Biden ganhou apoio, apreço e popularidade em torno de apoiar a Ucrânia, fortalecer a Otan e administrar a crise com a Rússia. Apoio semelhante foi dado a ele em torno do apoio a Israel na primeira semana após 7 de outubro. Mas o Oriente Médio é um desafio diferente, um atoleiro desprovido de vantagens ou conquistas das quais os EUA queriam acreditar que havia se rompido. Se as críticas ao apoio maciço contínuo à Ucrânia são do lado populista republicano, na questão da guerra em Gaza, as críticas a Biden são direcionadas a ele por seu próprio partido.
Biden não está politicamente preocupado com as declarações inflamatórias e bastante previsíveis de Rashida Tlaib, uma membro palestina da Câmara dos Representantes de Michigan. Em um vídeo, Tlaib afirmou que o presidente "apoia o genocídio" e afirmou com confiança que "o povo dos Estados Unidos não o esquecerá em 2024". As ameaças vazias causam pouca impressão em Biden ou em grande parte do partido, mas ressoam perigosamente com alguns eleitores do Partido Republicano.
A Sra. Tlaib tem um rico histórico de declarações extremas e controversas. Claro, ela não se preocupou em verificar a definição de "genocídio". Após a Segunda Guerra Mundial e o Holocausto dos judeus europeus, em dezembro de 1948, a organização recém-formada, as Nações Unidas, adotou a Resolução 260 da Assembleia Geral, definindo "genocídio": um crime internacional que inclui "medidas tomadas com o objetivo de destruir, no todo ou em parte, um grupo nacional, étnico, racial ou religioso". As ações militares de Israel em Gaza, mesmo para aqueles que as criticam, não chegam perto da definição de genocídio, não intencionalmente, não em ação e certamente não fora do planejamento.
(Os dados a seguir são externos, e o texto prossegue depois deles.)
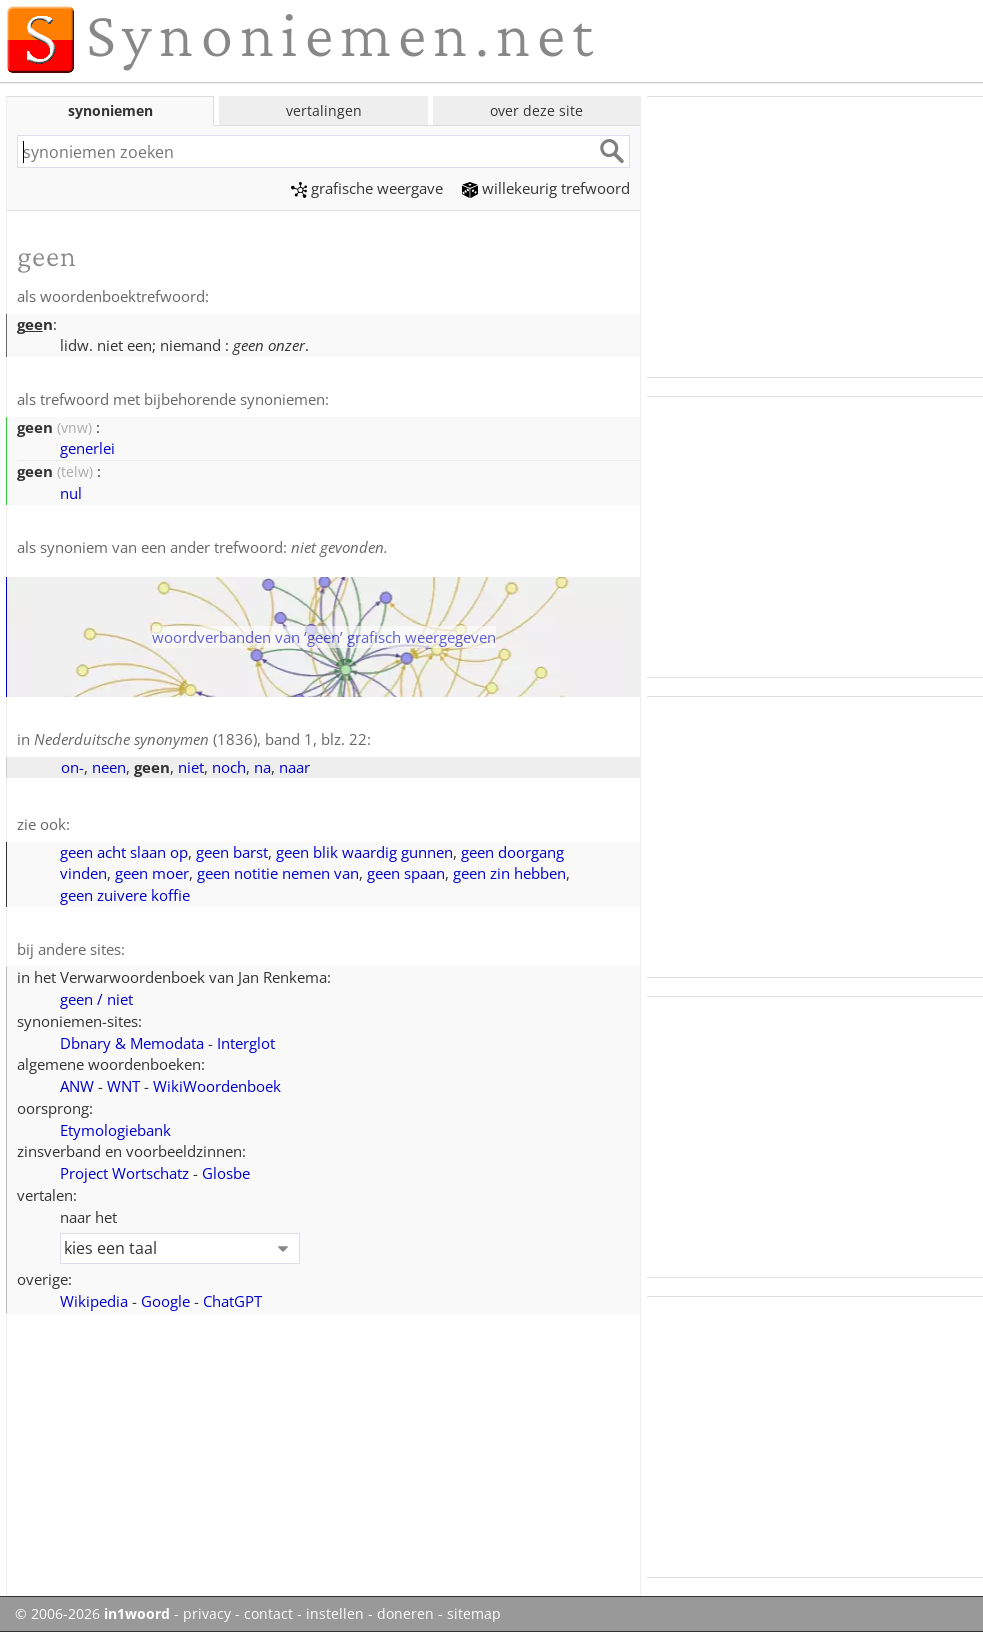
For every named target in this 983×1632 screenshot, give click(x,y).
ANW (77, 1086)
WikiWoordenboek (217, 1086)
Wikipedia (94, 1301)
Os conselheiros políticos e gerentes de campanha de Biden estão preocupados com os danos cumulativos entre os jovens eleitores democratas, cuja raiva e decepção podem estar relacionadas a questões domésticas e não externas, mas cujo apoio a Israel cria identificação com os palestinos. Pesquisas realizadas desde o início da guerra em Gaza mostram uma queda significativa, cerca de 11% em média, no apoio a Biden entre a faixa etária de 18 a 25 anos, consistente com o baixo nível de apoio a Israel. O problema potencial é que um acúmulo de raiva contra Biden levará ao absenteísmo em dois estados-chave: Wisconsin, que tem uma grande população estudantil, e Michigan, que tem a maior concentração de árabe-americanos - e possivelmente Pensilvânia, Arizona e Geórgia. O sistema eleitoral distorcido nos Estados Unidos é tal que Biden pode vencer por uma maioria de 5 milhões e perder a eleição por causa de três desses cinco estados. Foi o que aconteceu com Hillary Clinton em 2016.
Os Estados Unidos, ao contrário de Israel, definem os contornos do "day after" e veem um regime internacional em Gaza ou uma força multinacional. A realidade em Gaza se expandirá para a Cisjordânia e Israel, no dia seguinte, será convidado a cooperar. É duvidoso que este governo, mas o que vem depois. Os EUA foram atraídos contra sua vontade para lidar com Gaza, por um compromisso com Israel, mas logo ficará claro que há uma grande lacuna entre as percepções desse "dia seguinte".